## WORK INSTRUCTION
In the records below, starting at the line that contains "What do you" and ending at the line that contains "Looking at the", swap "coordinate pair" for "point on the screen" and leave everything else unchanged. Return only those lines, without the pictures.

#### GIVEN ENTRIES ####

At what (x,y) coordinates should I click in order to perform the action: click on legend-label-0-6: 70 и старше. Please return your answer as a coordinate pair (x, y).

####
#### GIVEN ENTRIES ####

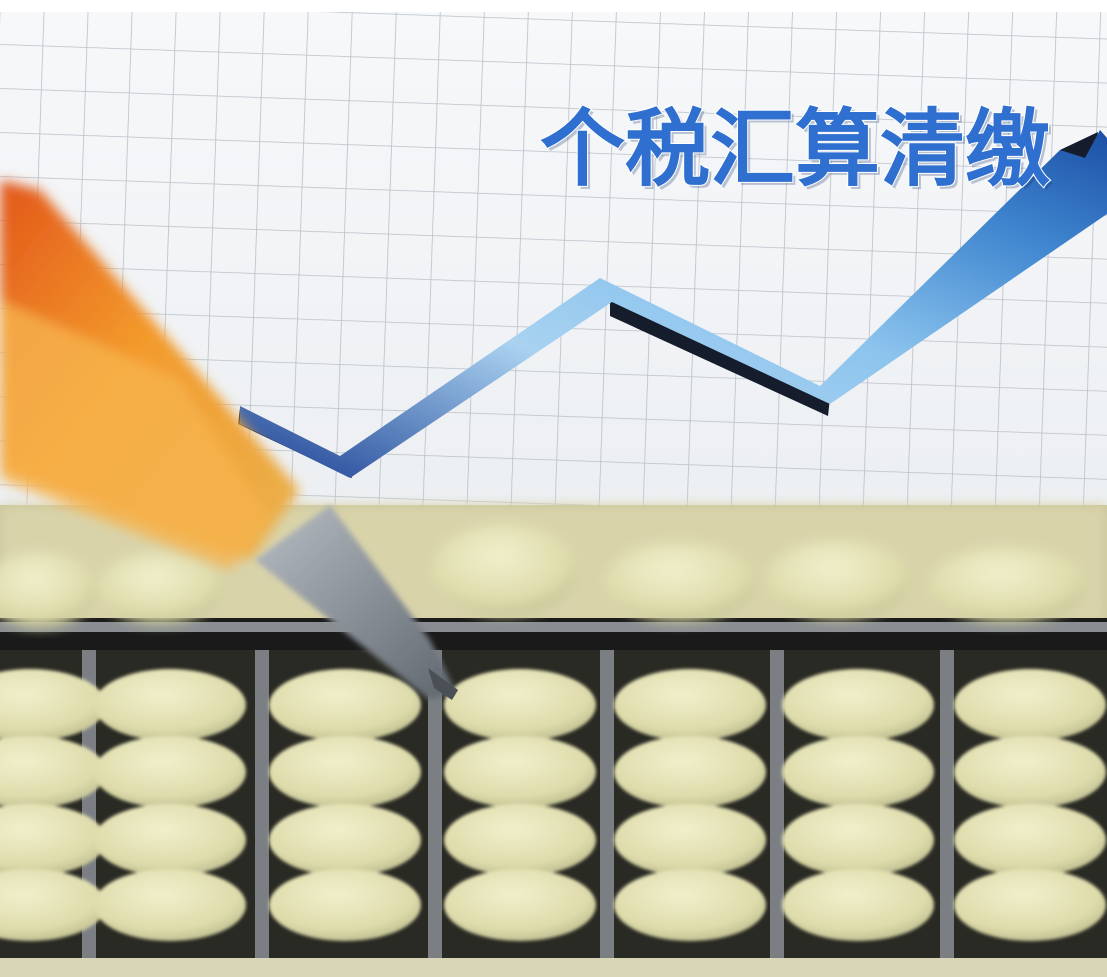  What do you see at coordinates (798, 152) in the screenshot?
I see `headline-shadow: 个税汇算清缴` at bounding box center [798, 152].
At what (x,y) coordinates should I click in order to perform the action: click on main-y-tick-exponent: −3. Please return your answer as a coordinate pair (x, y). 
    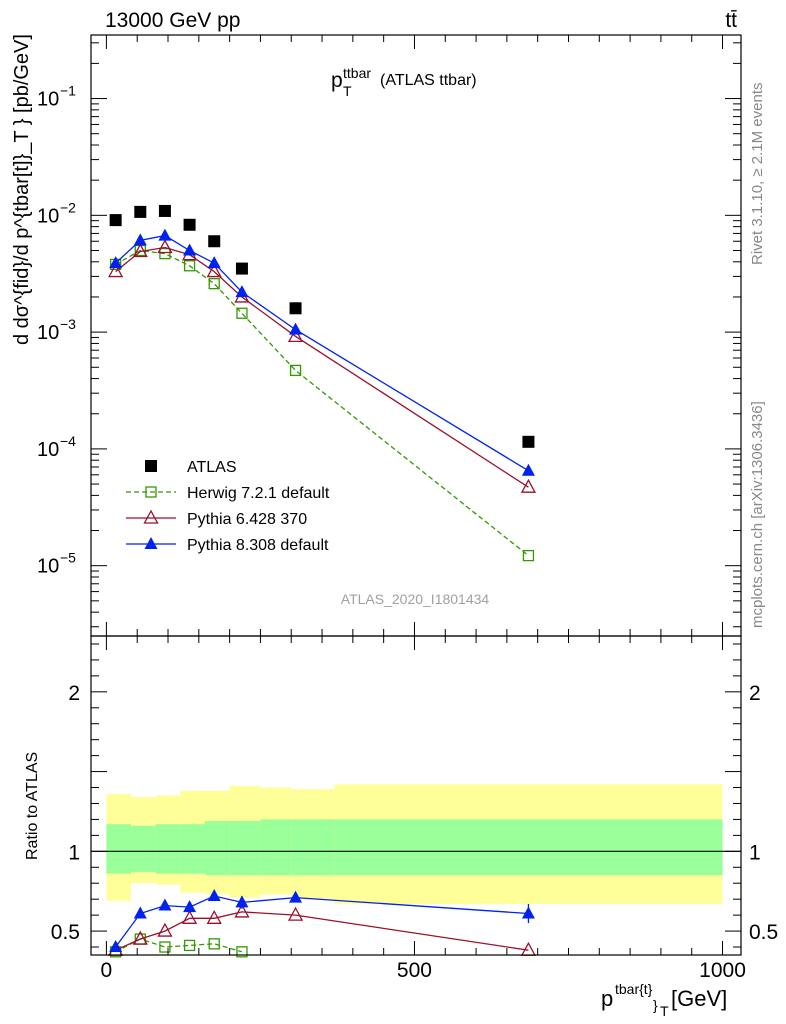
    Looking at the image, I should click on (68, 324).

####

## WRITTEN RESPONSE
  What do you see at coordinates (798, 152) in the screenshot?
I see `headline-shadow: 个税汇算清缴` at bounding box center [798, 152].
At what (x,y) coordinates should I click in order to perform the action: click on main-y-tick-exponent: −3. Please return your answer as a point on the screen (x, y). 
    Looking at the image, I should click on (68, 324).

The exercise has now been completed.